Female patient  comes in for an Annual PE with her PCM, turns out that her provider is not comfy doing paps (neither is she, she prefers for a female to do this). So, she is scheduled for an WWE either on the same day (same clinic/diff provider) or she can have an appt a few weeks from now.

The Annual PE is completed & a preventive E&M is assigned. If the same day WWE is kept how should this be coded & how should it be coded a few weeks from the original appt (another prev?)?

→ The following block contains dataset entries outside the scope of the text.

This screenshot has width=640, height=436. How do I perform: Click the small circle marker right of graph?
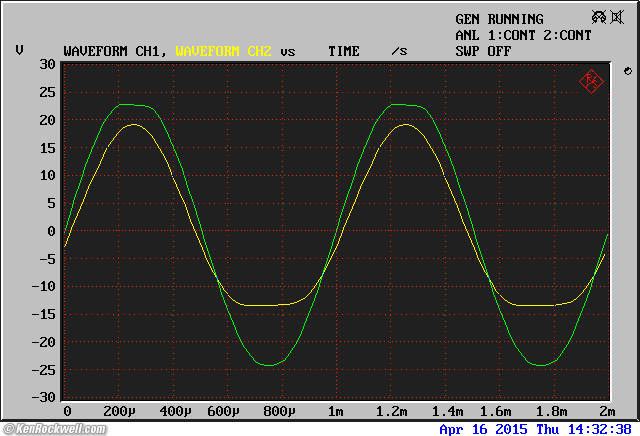coord(626,71)
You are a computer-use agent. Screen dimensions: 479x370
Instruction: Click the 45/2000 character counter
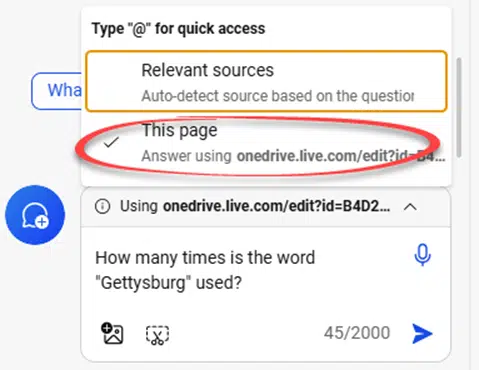coord(357,333)
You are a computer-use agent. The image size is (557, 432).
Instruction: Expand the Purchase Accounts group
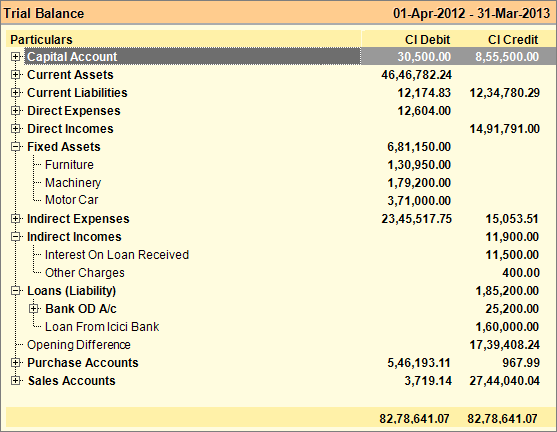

Is it possible (legal) to code two, same day annual health checks (PE/WWE) appt as preventives? Is it possible to code these appts within a few weeks/months of each other? 

 
Medicare/aid does not apply in this case.


----------



## CONSULTA-A-CODER (Mar 24, 2011)

It would not be wise to code and bill for both. Many commerical insurance will deny as well. Only code and bill for services that were provided.


----------



## AB98409 (Mar 24, 2011)

*Thanks for responding,*
but these 2 appts actually happend & now both providers are determined to code their appt as preventive E&M exams! I told them that this would not be correct & could eventually be taken the wrong way by someone (auditor)! 
Since these appts did happen, could I code one with an preventive E&M and the other as a reg outpt visit, or should one be coded with 99499 since it is a scheduled procedure (pap)??


----------



## Bmapc1 (Apr 1, 2011)

I'm not sure I understand. You want to bill a PE, a WWE, and a E/M on the same day? That I don't think you can do but you can bill a PE with and E/M or a WWE with an E/M. Medicare has been paying E/M's bill with WWE billed by my office.

Whats a PMC? Primary medical clinician?


----------